Mute: il film di Duncan Jones targato Netflix
Mute è un film prepotentemente ambizioso ma che rapidamente crolla in mancanza di una storia forte. Sceglie di focalizzarsi sulla ricerca di una donna, sul microcosmo di questi due ex soldati che vivono un rapporto fatto di litigi molto accesi, e sulla disabilità di un uomo che viene respinto da tutti, sbeffeggiato e trattato come un reietto. Sarebbe stato interessante se Mute avesse insistito sulla chiusura mentale di Leo, data dalla sua credenza religiosa, senza perseverare troppo su un problema fisico che in quanto tale non è reso in modo totalizzante, come ad esempio in The Shape of Water, in cui Sally Hawkins ha dato una performance incredibilmente commovente.

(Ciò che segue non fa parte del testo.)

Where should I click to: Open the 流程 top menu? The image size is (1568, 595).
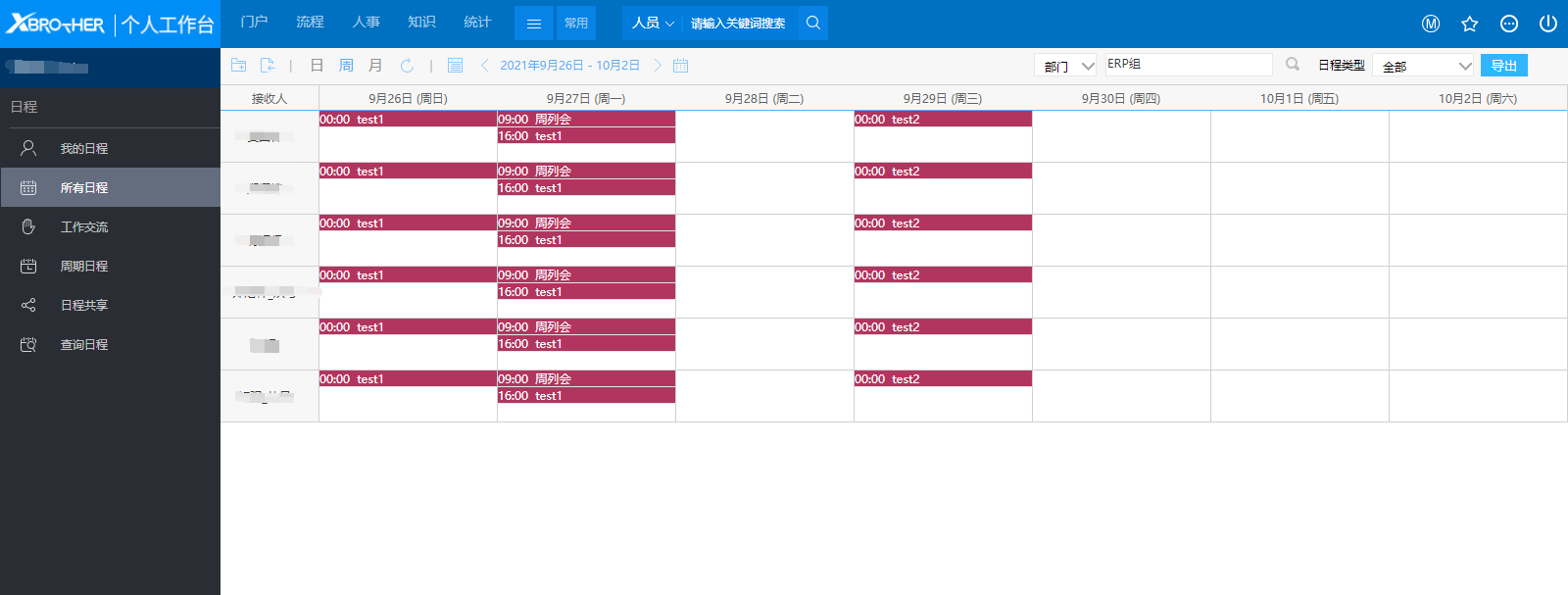click(310, 23)
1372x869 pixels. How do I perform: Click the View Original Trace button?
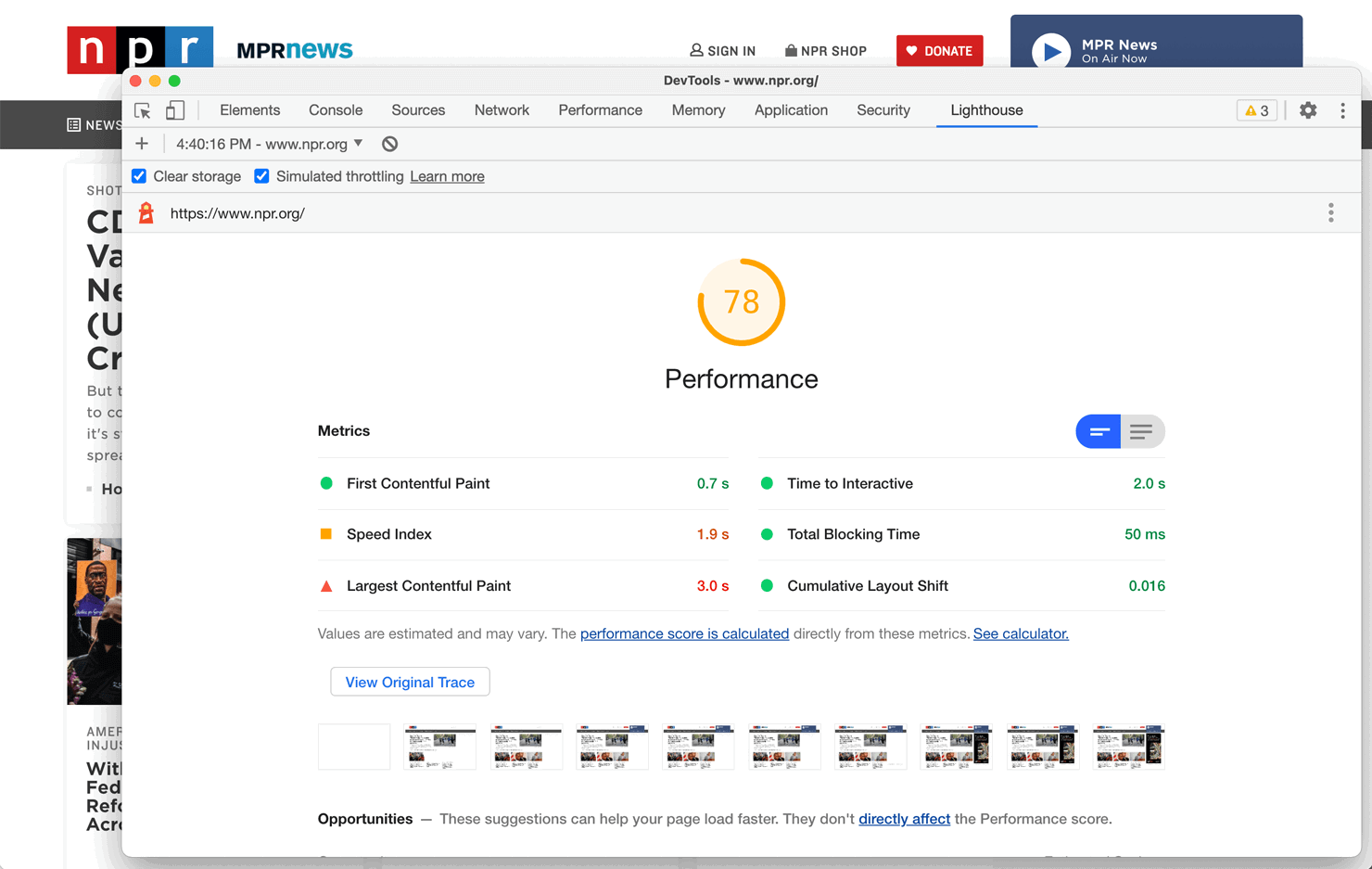(410, 682)
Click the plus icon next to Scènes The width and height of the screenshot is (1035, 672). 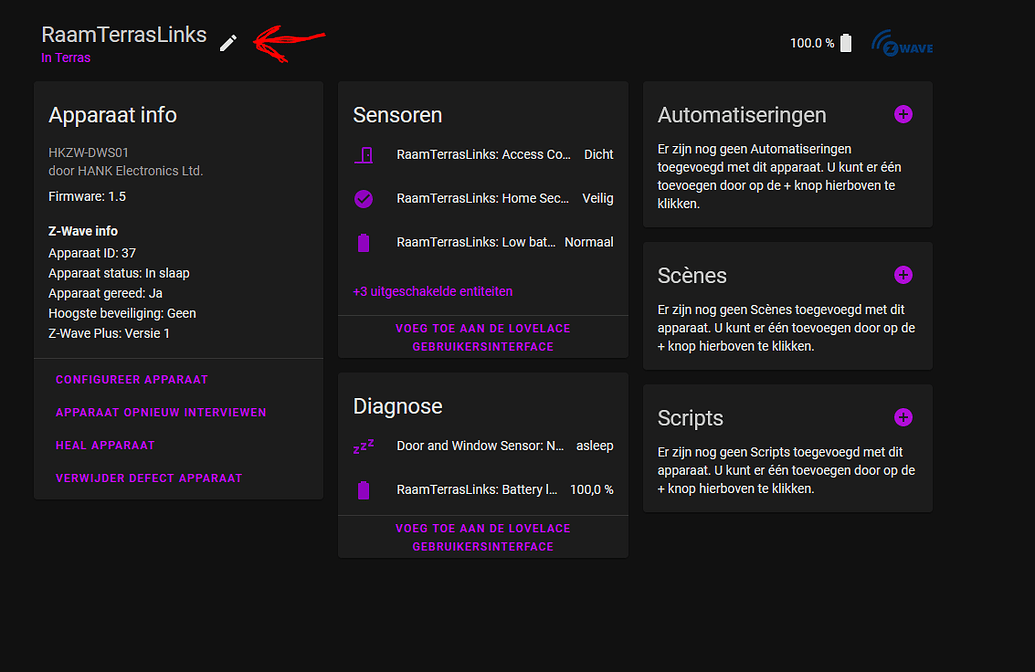(x=903, y=275)
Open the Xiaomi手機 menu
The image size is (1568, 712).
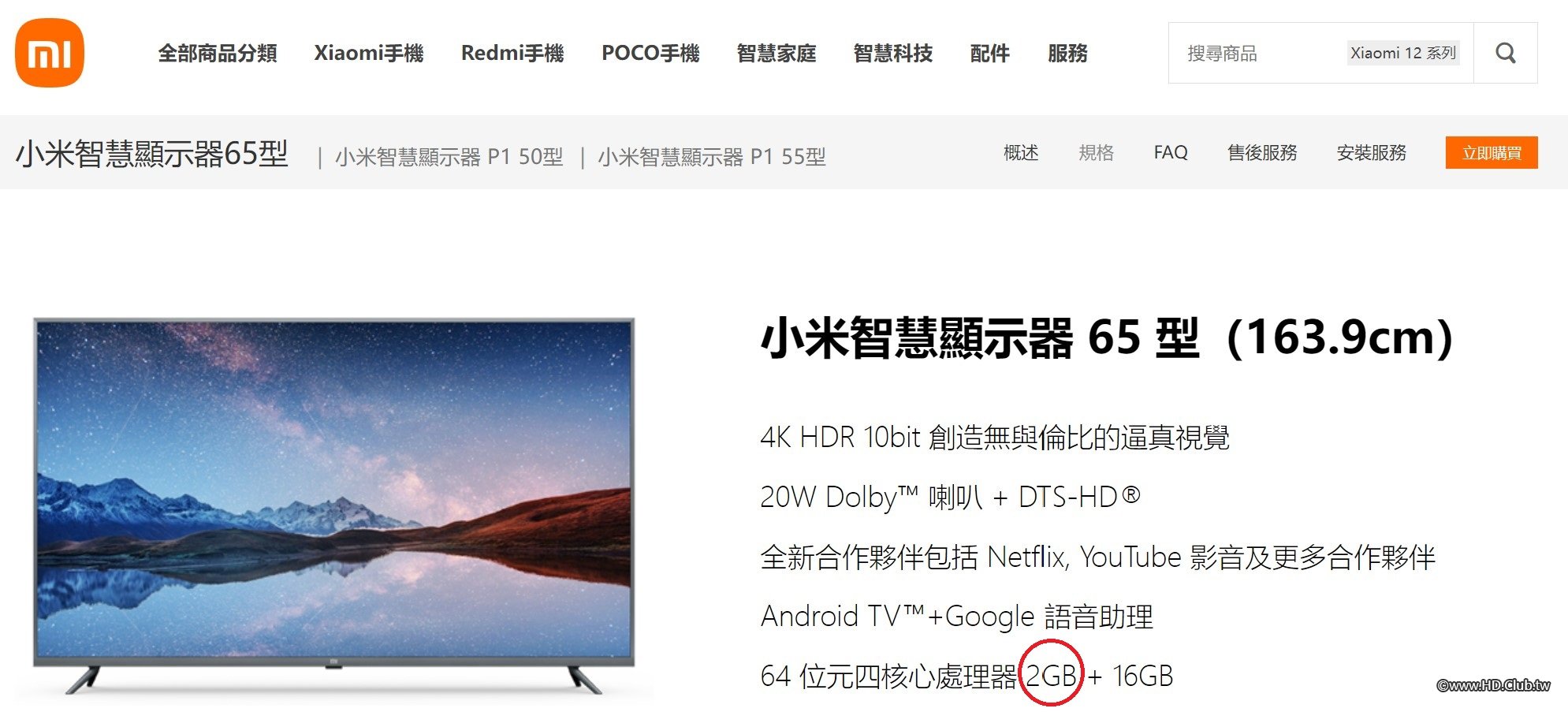[x=369, y=54]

Dal punto di vista visivo Mute rievoca Blade Runner ma se ne distanzia totalmente, abbracciando le radici del noir (si può intravedere nel film il poster del film L’angelo azzurro) che si nota osservando la preponderanza che occupa la ricerca della ragazza scomparsa, un classico set noir. Non ci si può lamentare troppo circa l’aspetto visivo del film, ma è l’uso che se ne fa che è avvilente. Non c’è mai alcun senso di pericolo in questo mondo, non c’è un vero ritmo incalzante, si impiega molto per entrare in simbiosi con il protagonista, nonostante Skarsgård e Saleh siano uniti da un legame irresistibile. Naadirah è l’unica che vede Leo per quello che è, mentre la maggior parte delle persone non riesce a superare la sua disabilità.
Mute: un film ambizioso ma che crolla in mancanza di una storia forte
Purtroppo la trama è un labirinto di vicoli ciechi, Leo passa gran parte del suo tempo sullo schermo inseguendo la Naadirah scomparsa, e la sua caccia lo porta a scontrarsi violentemente con loschi figuri e contro la sua rettitudine morale, particolare purtroppo poco affrontato durante il film, che è ben più interessante rispetto alla risoluzione del mistero sulla scomparsa di Naadirah.
Il giovane regista britannico si prodiga nel narrare una vicenda cupa, con piccoli spunti autobiografici, raccontando le difficoltà genitoriali, attraverso un’interpretazione, quella di Alexander Skarsgård, che nonostante tutto, riesce a veicolare allo spettatore la sua chiusura, la sua timidezza, poi la sua rabbia, il suo dolore accecante, senza mai emettere un suono, solo attraverso il suo volto, donando tutto una nuance di emozioni che riesce a donare al film una ragione per poter essere guardato e apprezzato.